QuixiAI/Devstral-Vision-Small-2507
Overview
Devstral-Vision-Small-2507 Overview
Devstral-Vision-Small-2507 is a multimodal language model developed by Eric Hartford at Quixi AI, integrating the robust coding prowess of Devstral-Small-2507 with the visual comprehension of Mistral-Small-3.2-24B-Instruct-2506. This 24 billion parameter model features a 128k token context window and is engineered for advanced software engineering tasks that require visual context.
Key Capabilities
- Vision-Augmented Coding: Analyzes screenshots, UI mockups, and designs to generate and modify code.
- Debugging with Visuals: Facilitates debugging of visual rendering issues by interpreting actual screenshots.
- Design-to-Code Conversion: Converts visual designs and wireframes directly into implementation code.
- Superior Coding Performance: Inherits Devstral's strong performance on coding tasks, including multi-file editing and codebase exploration, achieving 53.6% on SWE-Bench Verified when used with OpenHands.

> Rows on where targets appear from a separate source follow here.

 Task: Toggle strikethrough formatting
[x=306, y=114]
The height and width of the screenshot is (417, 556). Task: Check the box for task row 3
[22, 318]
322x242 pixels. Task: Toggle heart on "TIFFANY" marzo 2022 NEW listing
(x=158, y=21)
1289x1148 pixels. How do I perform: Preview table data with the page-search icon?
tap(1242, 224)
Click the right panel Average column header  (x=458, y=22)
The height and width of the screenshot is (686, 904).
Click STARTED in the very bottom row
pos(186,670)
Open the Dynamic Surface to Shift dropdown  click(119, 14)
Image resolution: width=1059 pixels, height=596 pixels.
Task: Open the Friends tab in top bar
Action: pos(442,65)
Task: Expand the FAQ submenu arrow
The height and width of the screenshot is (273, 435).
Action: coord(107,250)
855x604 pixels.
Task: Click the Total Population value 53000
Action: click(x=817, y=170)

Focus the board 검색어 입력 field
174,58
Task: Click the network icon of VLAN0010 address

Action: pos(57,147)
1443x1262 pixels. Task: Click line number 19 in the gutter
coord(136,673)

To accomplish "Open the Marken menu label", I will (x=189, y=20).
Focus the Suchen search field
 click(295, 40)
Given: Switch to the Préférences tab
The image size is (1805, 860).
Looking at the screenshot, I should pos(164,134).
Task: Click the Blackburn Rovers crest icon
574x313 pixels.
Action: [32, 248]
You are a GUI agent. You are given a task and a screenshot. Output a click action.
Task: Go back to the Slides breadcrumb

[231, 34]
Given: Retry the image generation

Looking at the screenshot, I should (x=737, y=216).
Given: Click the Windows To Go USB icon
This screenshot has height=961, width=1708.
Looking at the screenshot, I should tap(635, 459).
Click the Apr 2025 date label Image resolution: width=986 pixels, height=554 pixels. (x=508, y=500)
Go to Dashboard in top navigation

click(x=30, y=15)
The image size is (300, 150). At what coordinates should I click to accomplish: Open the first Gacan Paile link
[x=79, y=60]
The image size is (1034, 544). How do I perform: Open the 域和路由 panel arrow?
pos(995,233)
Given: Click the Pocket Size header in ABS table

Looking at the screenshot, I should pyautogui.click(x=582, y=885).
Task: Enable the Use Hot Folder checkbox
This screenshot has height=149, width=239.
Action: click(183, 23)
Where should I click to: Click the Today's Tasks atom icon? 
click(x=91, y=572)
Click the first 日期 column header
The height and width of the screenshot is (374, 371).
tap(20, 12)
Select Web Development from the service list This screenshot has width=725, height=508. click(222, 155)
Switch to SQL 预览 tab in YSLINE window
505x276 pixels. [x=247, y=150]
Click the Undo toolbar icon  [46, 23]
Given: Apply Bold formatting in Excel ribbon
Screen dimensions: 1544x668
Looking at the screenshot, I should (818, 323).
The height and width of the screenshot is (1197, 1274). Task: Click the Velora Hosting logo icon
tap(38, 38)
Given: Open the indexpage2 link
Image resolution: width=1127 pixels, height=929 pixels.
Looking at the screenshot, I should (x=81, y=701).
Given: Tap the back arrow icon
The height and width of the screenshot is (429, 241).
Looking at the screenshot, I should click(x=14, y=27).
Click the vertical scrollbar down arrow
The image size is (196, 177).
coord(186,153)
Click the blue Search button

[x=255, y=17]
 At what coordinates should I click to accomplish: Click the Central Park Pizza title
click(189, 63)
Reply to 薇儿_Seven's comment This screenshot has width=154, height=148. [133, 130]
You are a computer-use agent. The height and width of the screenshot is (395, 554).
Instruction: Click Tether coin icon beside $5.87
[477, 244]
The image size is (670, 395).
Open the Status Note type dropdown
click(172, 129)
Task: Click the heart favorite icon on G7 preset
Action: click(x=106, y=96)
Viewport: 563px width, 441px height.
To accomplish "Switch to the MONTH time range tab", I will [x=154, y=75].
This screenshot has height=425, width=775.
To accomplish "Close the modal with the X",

- Robust Vision Understanding: Maintains Mistral-Small's capabilities in interpreting UI elements, layouts, charts, and diagrams.
Good for
- Visual Software Engineering: Ideal for tasks like building UI components from screenshots or converting design mockups to code.
- Code Review with Visual Context: Reviewing code changes alongside their visual output.
- Debugging Visual Issues: Pinpointing and resolving rendering problems using visual feedback.
- Agentic Coding Tasks: Optimized for use with frameworks like OpenHands for automated development workflows.
This model was created by surgically replacing the language model weights of Mistral-Small-3.2-24B-Instruct-2506 with those from Devstral-Small-2507, while preserving all vision components. It requires approximately 48GB of GPU memory for full precision or 24GB with 4-bit quantization.